The match – which showcased the abilities of the players instead of focusing on their disabilities – was jointly organized by the ICRC and the ASEAN Malaysia National Secretariat in conjunction with the ASEAN Disability Forum 2015. Guests included representatives from government, agencies and various disabled organizations – all of whom were vocal supporters during the match.

Jeremy England, ICRC's head of delegation in Kuala Lumpur, expressed his gratitude for the support received from the ASEAN National Secretariat: "We are particularly pleased with this collaboration, especially in support of ASEAN's vision for a people-oriented, people-centred community where all people, stakeholders and sectors of society can contribute to and enjoy the benefits from a more integrated and connected community."

The event also gave the ICRC an opportunity to emphasize the importance of social inclusion for all.


Bart Vermeiren, ICRC head of mission in Cambodia, said: "The overall objective lies beyond just basketball skills. We want these women to gain self-confidence and a sense of self belief, despite the challenges of a disability. They need to believe in what they can do, what they can produce; and that confidence will help them better integrate into civil society."

The exhibition match in Malaysia was the first step towards other international tournaments for the Cambodian team. All eight team members expressed their delight in visiting the country for the first time and are now looking forward to similar experiences in the future, hopefully at the 8th ASEAN Para Games in Singapore in December.

Philip Morgan, ICRC physical rehabilitation programme manager in Cambodia, said: "The team trained hard and learnt new skills which they now want to test regionally and perhaps even further afield. We want them to be role models and advocates for disability sports – indeed the next champions from Cambodia!"

Battambang, Cambodia, 16 June 2015. An ICRC specialist carries out an assessment of a patient at Battambang's Physical Rehabilitation Centre. / CC BY-NC-ND/ ICRC

Leadership in physical rehabilitation

Worldwide, the ICRC's physical rehabilitation programmes provides support to over 163 centres in 48 countries. Hundreds of thousands of people have benefited from services such as the provision of prostheses, orthoses, wheelchairs and walking aids, and physiotherapy.

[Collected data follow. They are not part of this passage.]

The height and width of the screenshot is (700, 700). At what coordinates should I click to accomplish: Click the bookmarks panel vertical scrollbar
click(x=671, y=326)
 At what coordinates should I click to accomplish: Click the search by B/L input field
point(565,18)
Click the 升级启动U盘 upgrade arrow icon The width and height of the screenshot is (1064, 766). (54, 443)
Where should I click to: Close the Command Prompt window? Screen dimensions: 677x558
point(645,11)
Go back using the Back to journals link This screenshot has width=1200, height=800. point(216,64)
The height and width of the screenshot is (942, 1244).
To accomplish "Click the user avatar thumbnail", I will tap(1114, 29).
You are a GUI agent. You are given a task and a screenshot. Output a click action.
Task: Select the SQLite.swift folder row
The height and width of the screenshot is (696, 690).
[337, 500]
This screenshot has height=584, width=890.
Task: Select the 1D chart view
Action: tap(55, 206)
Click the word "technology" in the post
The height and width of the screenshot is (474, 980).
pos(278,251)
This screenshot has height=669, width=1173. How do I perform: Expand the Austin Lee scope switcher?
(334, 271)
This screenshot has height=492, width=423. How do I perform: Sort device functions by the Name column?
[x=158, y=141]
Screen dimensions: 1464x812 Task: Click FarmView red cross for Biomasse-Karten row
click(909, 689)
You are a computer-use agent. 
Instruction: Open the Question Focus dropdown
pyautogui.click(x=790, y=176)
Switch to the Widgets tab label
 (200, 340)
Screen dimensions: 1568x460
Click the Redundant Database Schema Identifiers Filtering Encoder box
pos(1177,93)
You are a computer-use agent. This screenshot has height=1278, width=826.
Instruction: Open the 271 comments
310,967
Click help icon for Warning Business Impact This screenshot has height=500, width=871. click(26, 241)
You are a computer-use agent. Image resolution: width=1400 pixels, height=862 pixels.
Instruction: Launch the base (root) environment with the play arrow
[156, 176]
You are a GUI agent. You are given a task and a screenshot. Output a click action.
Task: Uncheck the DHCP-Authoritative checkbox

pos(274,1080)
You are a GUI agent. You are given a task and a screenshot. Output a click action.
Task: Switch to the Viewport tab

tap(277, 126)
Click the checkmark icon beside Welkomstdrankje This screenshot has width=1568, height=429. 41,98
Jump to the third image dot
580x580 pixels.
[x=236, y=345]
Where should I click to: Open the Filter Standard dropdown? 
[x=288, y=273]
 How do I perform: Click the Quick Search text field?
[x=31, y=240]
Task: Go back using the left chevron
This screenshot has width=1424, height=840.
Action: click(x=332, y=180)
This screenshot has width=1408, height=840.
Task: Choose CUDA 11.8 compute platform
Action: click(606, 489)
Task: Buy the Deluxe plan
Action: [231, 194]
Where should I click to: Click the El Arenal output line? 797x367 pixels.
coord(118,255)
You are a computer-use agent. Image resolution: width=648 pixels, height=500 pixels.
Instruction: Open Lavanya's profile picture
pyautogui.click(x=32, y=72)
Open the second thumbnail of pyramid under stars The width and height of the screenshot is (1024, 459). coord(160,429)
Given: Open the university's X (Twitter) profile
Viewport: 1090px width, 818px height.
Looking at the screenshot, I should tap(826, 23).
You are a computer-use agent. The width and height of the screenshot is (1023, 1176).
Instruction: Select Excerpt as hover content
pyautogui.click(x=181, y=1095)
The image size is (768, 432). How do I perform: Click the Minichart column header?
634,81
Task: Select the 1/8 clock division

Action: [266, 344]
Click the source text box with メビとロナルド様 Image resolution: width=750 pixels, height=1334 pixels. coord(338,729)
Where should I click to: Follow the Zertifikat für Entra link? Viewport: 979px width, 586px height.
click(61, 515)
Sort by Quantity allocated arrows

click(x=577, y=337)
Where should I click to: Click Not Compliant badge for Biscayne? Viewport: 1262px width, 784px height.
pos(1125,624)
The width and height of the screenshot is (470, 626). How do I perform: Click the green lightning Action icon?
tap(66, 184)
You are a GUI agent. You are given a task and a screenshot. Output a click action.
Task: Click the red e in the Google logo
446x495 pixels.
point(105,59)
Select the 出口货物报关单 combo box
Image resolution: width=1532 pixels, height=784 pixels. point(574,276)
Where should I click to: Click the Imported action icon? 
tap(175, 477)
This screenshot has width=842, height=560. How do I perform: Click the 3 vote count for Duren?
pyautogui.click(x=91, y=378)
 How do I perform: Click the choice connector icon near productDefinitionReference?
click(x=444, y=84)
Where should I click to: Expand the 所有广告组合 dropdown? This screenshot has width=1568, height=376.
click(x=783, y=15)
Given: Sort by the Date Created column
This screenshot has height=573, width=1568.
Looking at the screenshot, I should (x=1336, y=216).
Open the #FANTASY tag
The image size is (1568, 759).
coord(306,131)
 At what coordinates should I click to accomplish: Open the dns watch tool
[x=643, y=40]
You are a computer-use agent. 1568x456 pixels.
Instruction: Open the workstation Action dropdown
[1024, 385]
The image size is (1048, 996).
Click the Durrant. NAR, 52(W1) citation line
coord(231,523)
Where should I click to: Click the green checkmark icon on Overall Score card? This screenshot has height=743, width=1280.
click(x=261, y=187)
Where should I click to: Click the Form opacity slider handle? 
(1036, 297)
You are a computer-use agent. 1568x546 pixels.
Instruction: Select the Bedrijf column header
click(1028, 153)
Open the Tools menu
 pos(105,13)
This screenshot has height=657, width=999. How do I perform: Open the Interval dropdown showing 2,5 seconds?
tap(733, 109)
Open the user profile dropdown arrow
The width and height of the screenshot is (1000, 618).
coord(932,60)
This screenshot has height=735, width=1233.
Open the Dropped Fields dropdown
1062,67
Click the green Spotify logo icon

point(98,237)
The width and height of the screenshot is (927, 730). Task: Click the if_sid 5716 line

Battambang, Cambodia, 16 June 2015. Technicians use polypropylene to manufacture prosthetics and orthotics components. / CC BY-NC-ND/ ICRC

In Cambodia, the ICRC works closely with the Ministry of Social Affairs, Veterans and Youth Rehabilitation in support of the Battambang and Kampong Speu rehabilitation centres and the Phnom Penh orthopaedic component factory. The factory now produces some 13,000 components for prostheses and orthoses, as well as 4,300 pairs of walking aids which are supplied to 11 Cambodian physical rehabilitation centres.